_Aim_.
Copy the following rows verbatim, keeping every line in its original order and form.

_Data in this exercise_.
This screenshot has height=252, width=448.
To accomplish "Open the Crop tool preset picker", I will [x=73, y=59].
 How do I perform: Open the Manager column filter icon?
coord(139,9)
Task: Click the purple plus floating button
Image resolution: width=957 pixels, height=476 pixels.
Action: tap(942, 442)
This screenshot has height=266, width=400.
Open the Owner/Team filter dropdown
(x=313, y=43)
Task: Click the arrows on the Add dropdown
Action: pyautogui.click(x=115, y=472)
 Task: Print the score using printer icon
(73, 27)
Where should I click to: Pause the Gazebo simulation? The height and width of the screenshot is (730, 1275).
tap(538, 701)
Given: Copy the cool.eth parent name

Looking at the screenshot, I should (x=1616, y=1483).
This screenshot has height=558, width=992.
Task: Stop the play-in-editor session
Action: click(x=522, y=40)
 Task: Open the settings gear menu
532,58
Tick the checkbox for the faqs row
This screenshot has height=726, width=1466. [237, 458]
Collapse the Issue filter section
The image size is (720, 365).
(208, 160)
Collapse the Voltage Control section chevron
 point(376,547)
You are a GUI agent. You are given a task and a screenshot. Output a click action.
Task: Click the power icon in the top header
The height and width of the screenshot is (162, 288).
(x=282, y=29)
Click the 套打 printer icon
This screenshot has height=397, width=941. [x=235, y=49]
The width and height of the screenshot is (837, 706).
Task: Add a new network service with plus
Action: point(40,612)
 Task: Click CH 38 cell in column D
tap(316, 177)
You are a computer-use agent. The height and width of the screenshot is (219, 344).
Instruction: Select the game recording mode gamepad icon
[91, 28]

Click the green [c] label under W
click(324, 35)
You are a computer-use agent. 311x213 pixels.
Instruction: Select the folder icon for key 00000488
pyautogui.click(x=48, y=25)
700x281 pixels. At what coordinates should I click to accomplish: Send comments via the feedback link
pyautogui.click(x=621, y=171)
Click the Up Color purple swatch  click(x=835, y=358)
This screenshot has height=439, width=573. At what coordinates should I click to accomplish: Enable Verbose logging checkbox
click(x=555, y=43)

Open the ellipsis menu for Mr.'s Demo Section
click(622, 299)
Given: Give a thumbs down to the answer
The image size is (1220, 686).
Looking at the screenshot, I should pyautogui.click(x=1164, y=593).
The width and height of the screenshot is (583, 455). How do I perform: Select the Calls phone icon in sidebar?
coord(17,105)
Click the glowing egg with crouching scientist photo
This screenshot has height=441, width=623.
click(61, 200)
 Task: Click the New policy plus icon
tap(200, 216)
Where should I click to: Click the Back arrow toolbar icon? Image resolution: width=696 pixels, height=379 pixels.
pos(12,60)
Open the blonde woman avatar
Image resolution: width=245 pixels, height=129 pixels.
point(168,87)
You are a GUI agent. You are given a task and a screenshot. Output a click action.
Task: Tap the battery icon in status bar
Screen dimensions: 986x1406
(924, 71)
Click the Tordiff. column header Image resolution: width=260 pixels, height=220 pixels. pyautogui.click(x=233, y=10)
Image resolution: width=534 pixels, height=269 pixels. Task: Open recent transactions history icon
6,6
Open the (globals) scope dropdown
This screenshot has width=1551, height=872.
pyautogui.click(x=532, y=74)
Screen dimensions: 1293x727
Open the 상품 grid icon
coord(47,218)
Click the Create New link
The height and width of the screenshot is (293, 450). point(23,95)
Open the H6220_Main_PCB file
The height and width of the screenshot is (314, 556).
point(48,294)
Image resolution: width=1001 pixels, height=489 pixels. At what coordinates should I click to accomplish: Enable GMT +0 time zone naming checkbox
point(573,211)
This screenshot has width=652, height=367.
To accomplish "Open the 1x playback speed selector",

_Complete output_.
This screenshot has height=252, width=448.
To accomplish "Open the Crop tool preset picker", I will [x=73, y=59].
 How do I perform: Open the Manager column filter icon?
coord(139,9)
Task: Click the purple plus floating button
Image resolution: width=957 pixels, height=476 pixels.
Action: tap(942, 442)
This screenshot has height=266, width=400.
Open the Owner/Team filter dropdown
(x=313, y=43)
Task: Click the arrows on the Add dropdown
Action: pyautogui.click(x=115, y=472)
 Task: Print the score using printer icon
(73, 27)
Where should I click to: Pause the Gazebo simulation? The height and width of the screenshot is (730, 1275).
tap(538, 701)
Given: Copy the cool.eth parent name

Looking at the screenshot, I should (x=1616, y=1483).
This screenshot has height=558, width=992.
Task: Stop the play-in-editor session
Action: click(x=522, y=40)
 Task: Open the settings gear menu
532,58
Tick the checkbox for the faqs row
This screenshot has height=726, width=1466. [237, 458]
Collapse the Issue filter section
The image size is (720, 365).
(208, 160)
Collapse the Voltage Control section chevron
 point(376,547)
You are a GUI agent. You are given a task and a screenshot. Output a click action.
Task: Click the power icon in the top header
The height and width of the screenshot is (162, 288).
(x=282, y=29)
Click the 套打 printer icon
This screenshot has height=397, width=941. [x=235, y=49]
The width and height of the screenshot is (837, 706).
Task: Add a new network service with plus
Action: point(40,612)
 Task: Click CH 38 cell in column D
tap(316, 177)
You are a computer-use agent. The height and width of the screenshot is (219, 344).
Instruction: Select the game recording mode gamepad icon
[91, 28]

Click the green [c] label under W
click(324, 35)
You are a computer-use agent. 311x213 pixels.
Instruction: Select the folder icon for key 00000488
pyautogui.click(x=48, y=25)
700x281 pixels. At what coordinates should I click to accomplish: Send comments via the feedback link
pyautogui.click(x=621, y=171)
Click the Up Color purple swatch  click(x=835, y=358)
This screenshot has height=439, width=573. At what coordinates should I click to accomplish: Enable Verbose logging checkbox
click(x=555, y=43)

Open the ellipsis menu for Mr.'s Demo Section
click(622, 299)
Given: Give a thumbs down to the answer
The image size is (1220, 686).
Looking at the screenshot, I should pyautogui.click(x=1164, y=593).
The width and height of the screenshot is (583, 455). How do I perform: Select the Calls phone icon in sidebar?
coord(17,105)
Click the glowing egg with crouching scientist photo
This screenshot has height=441, width=623.
click(61, 200)
 Task: Click the New policy plus icon
tap(200, 216)
Where should I click to: Click the Back arrow toolbar icon? Image resolution: width=696 pixels, height=379 pixels.
pos(12,60)
Open the blonde woman avatar
Image resolution: width=245 pixels, height=129 pixels.
point(168,87)
You are a GUI agent. You are given a task and a screenshot. Output a click action.
Task: Tap the battery icon in status bar
Screen dimensions: 986x1406
(924, 71)
Click the Tordiff. column header Image resolution: width=260 pixels, height=220 pixels. pyautogui.click(x=233, y=10)
Image resolution: width=534 pixels, height=269 pixels. Task: Open recent transactions history icon
6,6
Open the (globals) scope dropdown
This screenshot has width=1551, height=872.
pyautogui.click(x=532, y=74)
Screen dimensions: 1293x727
Open the 상품 grid icon
coord(47,218)
Click the Create New link
The height and width of the screenshot is (293, 450). point(23,95)
Open the H6220_Main_PCB file
The height and width of the screenshot is (314, 556).
point(48,294)
Image resolution: width=1001 pixels, height=489 pixels. At what coordinates should I click to accomplish: Enable GMT +0 time zone naming checkbox
point(573,211)
This screenshot has width=652, height=367.
To accomplish "Open the 1x playback speed selector",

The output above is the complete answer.